Kind of a lot of conflicting information here as some people are saying they had no clue who else signed it while others like Gladwell say they signed it specifically because "there were lots of people who also signed ... whose views I disagreed with." https://twitter.com/Gladwell/status/1280853862916648960
In any case, I don't understand the purpose of writing a really vague open letter *with zero call to action* other than the fact that it was pretty clearly coded.
Generally speaking, I don't sign petitions or open letters, but if someone was like, "Hey, sign this open letter saying that there's nothing wrong with breathing oxygen," I'd pause and question why such a piece needed to be written as it's pretty clear that we all agree.
Like if someone said, "Hey, will you sign this petition that says that it's okay to be white?" my first thought if I wasn't as (unfortunately) online as I am would be, "Who would argue that it's not? Sure, I guess."

But when when you understand the context of that phrase, it...
... becomes clear that it's a coded white supremacist dogwhistle (see: https://www.adl.org/education/references/hate-symbols/its-okay-to-be-white).

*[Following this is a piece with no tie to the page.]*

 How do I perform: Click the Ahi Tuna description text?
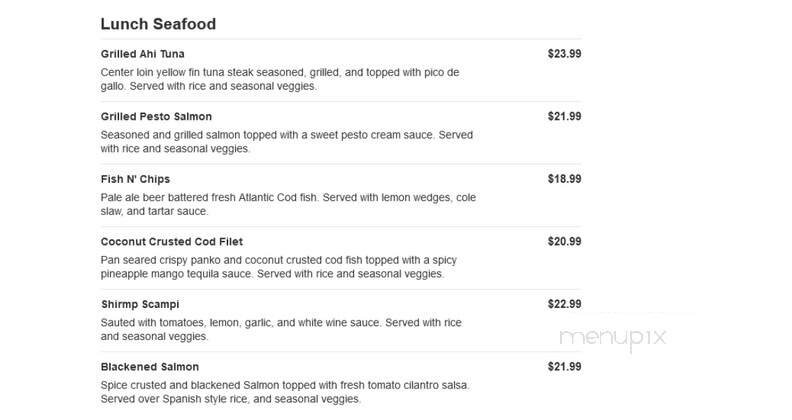pyautogui.click(x=280, y=80)
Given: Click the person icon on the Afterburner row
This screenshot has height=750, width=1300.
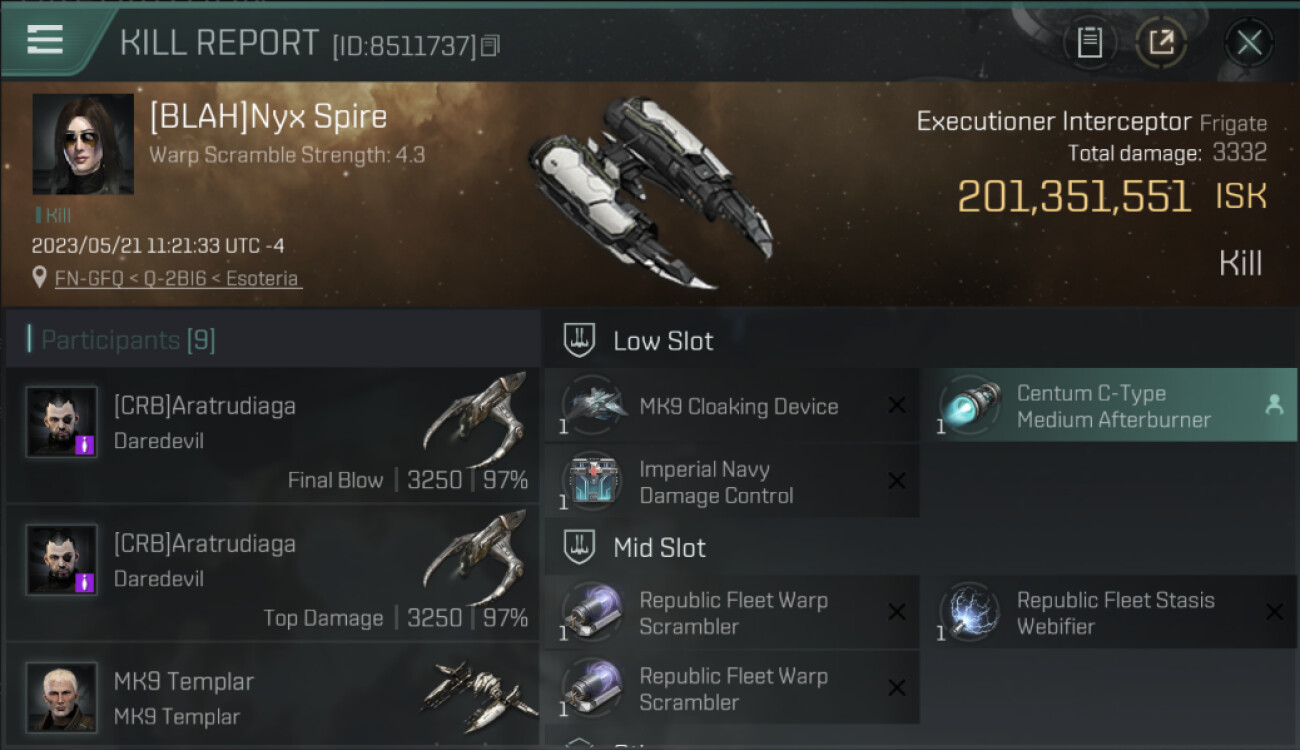Looking at the screenshot, I should pyautogui.click(x=1274, y=405).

And if you notice that a lot of the other people who signed onto it were white supremacists, you'd probably pass on signing it even though in a vacuum the statement is anodyne.
That's what I don't get about the very SCOTUS-like "Textually, the words as they are written, divorced from context, say X" approach.

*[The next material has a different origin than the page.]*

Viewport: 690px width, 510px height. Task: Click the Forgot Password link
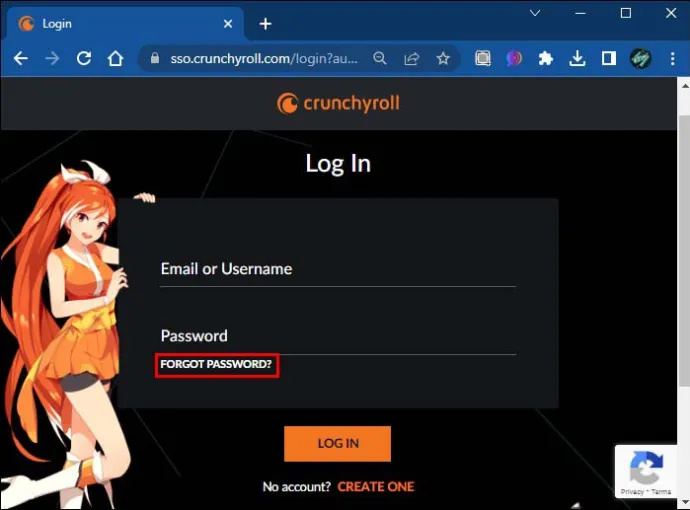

These sorts of letters create false dichotomies. In the IOTBW hypothetical, for instance, it creates a false choice between "people who say it's ok" and "people who say it's not ok" (which isn't actually something anyone is saying).

This letter set up a similar false choice.
"I'm just in favor of free speech!"

I mean, yeah guys, I am, too. I don't know anybody who is explicitly *anti*-free speech. The question is ***what do you mean*** when you say "free speech?"
By "free speech" do you mean that you should have the right to say whatever you want and I have the right to respond on an equally large platform? If so, sure.
Or by "free speech," do you mean you should have the right to a six-figure/year job as a columnist where you say whatever you want in a gigantic publication and anyone who criticizes your piece for being insulting/factually inaccurate/etc. gets accused of trying to "cancel" you?
Because "open debate" means the former. "Open debate" means that you should encourage and publicize criticisms of a controversial column. That doesn't seem to be what that letter calls for. That letter seems to call for us plebs to just hush up while you monologue.
You can't "fight bad ideas with good ideas" if it's only the first group that's being provided a platform.